Weiner, a longtime "spiritual voyeur" and inveterate traveler, realizes that while he has been privy to a wide range of religious practices, he has never seriously considered these concepts in his own life. Face to face with his own mortality, and spurred on by the question of what spiritual principles to impart to his young daughter, he decides to correct this omission, undertaking a worldwide exploration of religions and hoping to come, if he can, to a personal understanding of the divine.

==Critic reaction==
Says The New York Times: "Books about God tend to fall into two categories: objective inquiries into the nature of belief and personal tales of spiritual awakening…[Weiner] nimbly and often hilariously straddles the fence between the two genres ... He’s Woody Allen channeling Karen Armstrong."

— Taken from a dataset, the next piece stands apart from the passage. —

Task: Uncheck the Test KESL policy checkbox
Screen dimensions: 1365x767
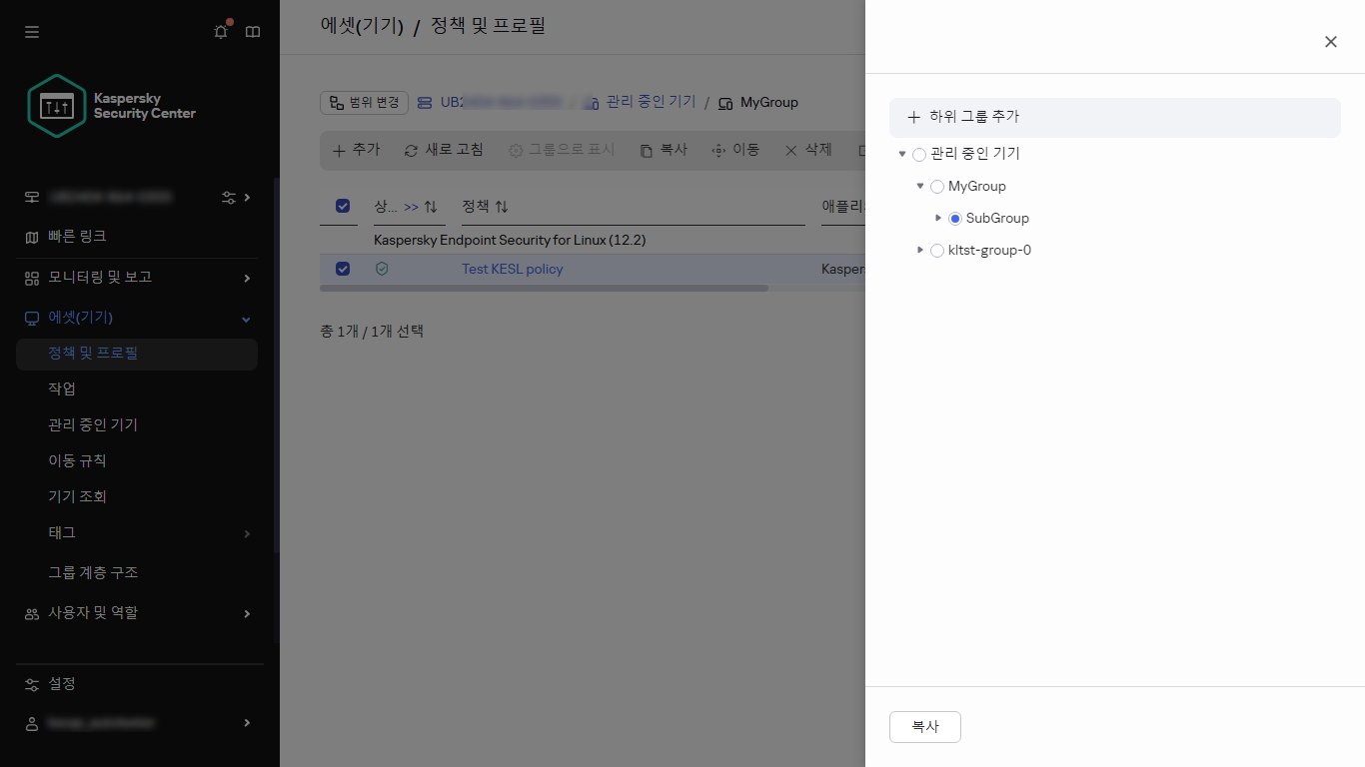Action: point(343,269)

"[Weiner's] sophisticated wit and wordplay yield an engaging tale at each stop." - Time.com

"Well-researched, informative and engaging, Man Seeks God is packed with facts and wisdom that, regardless of which God you root for, will leave what a Buddhist friend of Weiner’s calls “Post-it Notes on the brain." - The Washington Post

Was made the National Geographic Traveler Book of the Month (Dec. 2011).

==Media appearances==
- PBS NewsHour: In 'Man Seeks God,' Author Eric Weiner Hunts for Divine Meaning
- National Public Radio Morning Edition: Seeks God, Finds Wayne of Staten Island
- Time magazine online: Eric Weiner's "Ikea God"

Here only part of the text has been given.